Когда я был помоложе, подобное внимание изрядно смущало меня, но с тех пор утекло немало воды, и я привык к тому, что вызываю любопытство повсюду, кроме Медвежьего Ручья. Там у нас, на Гумбольте, у большинства мужчин нормальное телосложение — вроде моего, но в других местах появление таких парней, как я, почему-то вечно вызывает нездоровый ажиотаж.

Одним словом, я не обращал на всех этих зевак никакого внимания, пока ко мне не обратился один малый с желтым шейным платком. Он вежливо приподнял шляпу и сказал:

— Прошу извинить меня, незнакомец. Мне бы не хотелось показаться назойливо-любопытным, но не имею ли я чести говорить Брекенриджем Элкинсом?
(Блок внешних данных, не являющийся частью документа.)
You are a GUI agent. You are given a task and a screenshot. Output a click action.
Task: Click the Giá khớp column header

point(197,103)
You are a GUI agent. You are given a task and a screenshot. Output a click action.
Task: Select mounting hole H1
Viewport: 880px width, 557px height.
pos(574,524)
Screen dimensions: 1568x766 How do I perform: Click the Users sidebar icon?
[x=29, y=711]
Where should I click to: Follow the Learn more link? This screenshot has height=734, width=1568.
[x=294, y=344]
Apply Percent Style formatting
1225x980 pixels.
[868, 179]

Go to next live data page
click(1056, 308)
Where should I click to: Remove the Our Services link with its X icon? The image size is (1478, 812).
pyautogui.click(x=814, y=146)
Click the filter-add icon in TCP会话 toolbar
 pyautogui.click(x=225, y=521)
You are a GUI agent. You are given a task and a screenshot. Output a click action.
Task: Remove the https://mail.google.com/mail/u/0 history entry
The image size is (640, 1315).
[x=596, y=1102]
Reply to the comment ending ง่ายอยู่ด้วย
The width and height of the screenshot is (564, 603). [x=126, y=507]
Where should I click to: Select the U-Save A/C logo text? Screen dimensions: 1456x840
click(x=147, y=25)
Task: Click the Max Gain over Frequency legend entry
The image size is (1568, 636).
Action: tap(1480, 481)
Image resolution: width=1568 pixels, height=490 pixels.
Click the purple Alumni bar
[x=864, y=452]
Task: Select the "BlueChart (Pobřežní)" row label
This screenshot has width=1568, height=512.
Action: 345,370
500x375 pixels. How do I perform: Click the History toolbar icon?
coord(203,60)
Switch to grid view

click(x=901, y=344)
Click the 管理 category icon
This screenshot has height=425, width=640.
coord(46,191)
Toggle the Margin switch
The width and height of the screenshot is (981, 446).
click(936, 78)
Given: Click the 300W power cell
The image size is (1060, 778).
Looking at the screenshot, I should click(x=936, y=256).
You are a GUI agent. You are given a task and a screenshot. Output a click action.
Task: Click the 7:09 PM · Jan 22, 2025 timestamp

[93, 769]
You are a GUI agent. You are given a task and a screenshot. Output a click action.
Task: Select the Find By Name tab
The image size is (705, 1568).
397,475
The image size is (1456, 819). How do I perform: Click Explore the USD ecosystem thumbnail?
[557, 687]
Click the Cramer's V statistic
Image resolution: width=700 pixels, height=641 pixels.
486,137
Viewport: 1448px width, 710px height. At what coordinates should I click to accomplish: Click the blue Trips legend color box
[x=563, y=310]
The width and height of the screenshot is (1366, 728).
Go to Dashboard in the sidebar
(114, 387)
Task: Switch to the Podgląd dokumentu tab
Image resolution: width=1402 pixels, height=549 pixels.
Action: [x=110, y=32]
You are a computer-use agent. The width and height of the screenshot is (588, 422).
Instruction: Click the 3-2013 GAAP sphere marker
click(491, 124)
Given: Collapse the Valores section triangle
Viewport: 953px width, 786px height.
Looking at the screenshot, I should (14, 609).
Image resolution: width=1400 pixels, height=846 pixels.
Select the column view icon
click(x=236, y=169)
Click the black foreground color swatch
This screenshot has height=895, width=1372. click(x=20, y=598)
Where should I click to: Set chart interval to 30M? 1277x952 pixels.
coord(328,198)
Я обдумал его слова и не стал возражать. Тогда он продолжил:

— Джентльмен, находящийся сейчас на той стороне улицы, уполномочил меня обратиться к вам и, ежели выяснится, что вы и впрямь Брекенридж Элкинс, попросить вас о встрече.

— Отчего же он сам не заглянул сюда? — поинтересовался я.

— Не может ходить, — ответил ковбой. — У него нога побаливает.

— Может, он хочет пиф-паф? — спросил я, будучи по натуре очень осторожным и предусмотрительным человеком, что бы там ни утверждали на этот счет другие.

— О нет! — заверил меня малый. — Он ваш друг. Говорит, знавал вас в Неваде, в старые времена. Его зовут Джон Биксби.

Я прикончил последний кувшин пива и сказал, что согласен повидать Джонни. Я помнил его довольно хорошо: эдакий шустрый коротышка, вечно размахивает руками и любого способен заболтать до полного изумления. Мне этот парень всегда нравился, хоть он и позволял себе покупать рубашки в магазинах готового платья. Он даже носил носки! Это ж надо быть таким пижоном! Но парню дико не повезло: родился-то он далеко на востоке, не то в Канзасе, не то в Оклахоме. Так что приходилось прощать ему некоторую изнеженность манер и глупые причуды.

— А что Джонни делает тут? — спросил я.

— О, — ответил ковбой, — он исполняет обязанности местного шерифа, работает под началом Билла Джексона, главного шерифа графства Чисом, а на следующих выборах собирается занять эту должность уже на законных основаниях. Контора Биксби — на той стороне улицы. Это его стоны доносятся оттуда. У него на самом деле зверски болит нога.

Парень был прав: такие стоны не услышал бы разве что глухой. Наверно, подумал я, Джонни уже распугал своими воплями всех койотов по ту сторону мексиканской границы.

Контора располагалась в однокомнатной лачуге, на скорую руку сколоченной из некрашеных досок. Поднимая клубы густой пыли, мы перешли улицу, миновали коновязь, у которой переминались с ноги на ногу несколько ужасных кляч, и вошли в распахнутую настежь дверь. За ней, откинувшись на спинку кресла, сидел парень. Его обмотанная грязными бинтами нога возлежала на горе пустых ящиков. Это и был Джонни, собственной персоной. Стропила халупы аж гудели от его стонов.